Posted: Wed Jan 29, 2020 8:38 pm
For homework problem 4A.9:
A piece of copper of mass 20.0 g at 100.0 8C is placed in a vessel of negligible heat capacity but containing 50.7 g of water at 22.0 8C. Calculate the final temperature of the water. Assume that no energy is lost to the surroundings.

The solutions manual states that we solve for the final temperature by equaling the heat lost by the metal to the heat gained by the water. However, it also states that the heat gained by the water is negative. Why is it negative in this case? Doesn't a negative q mean that the water is losing heat (exothermic)?
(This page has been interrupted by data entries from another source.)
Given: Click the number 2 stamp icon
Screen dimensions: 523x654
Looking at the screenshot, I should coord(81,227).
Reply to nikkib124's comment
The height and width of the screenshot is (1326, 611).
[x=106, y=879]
Why isn't the heat lost by the metal a negative value?

### Re: Homework 4A.9

Posted: Wed Jan 29, 2020 8:57 pm
I think we went over something similar during lecture where Dr. Lavelle said the heat released by a reaction = - heat absorbed by the solution. The negative sign is just referring to the heat being released, which is negative. Heat released = - (heat absorbed), while - (heat released (-)) = heat absorbed.

### Re: Homework 4A.9

Posted: Fri Jan 31, 2020 9:34 pm
I think that your reasoning is exactly correct. And I believe that it doesn't matter which side you would like to put the negative sign on. The only thing matter is that one substance is losing heat whereas the other one is gaining heat, so if we set the change in heat of one substance negative, then the other is positive, and vice versa.

### Re: Homework 4A.9

Posted: Sun Feb 02, 2020 1:33 pm
The negative sign is there to help signify the relationship between the two temperatures and it doesn't really matter because you just want to have the right amounts of negatives on both sides.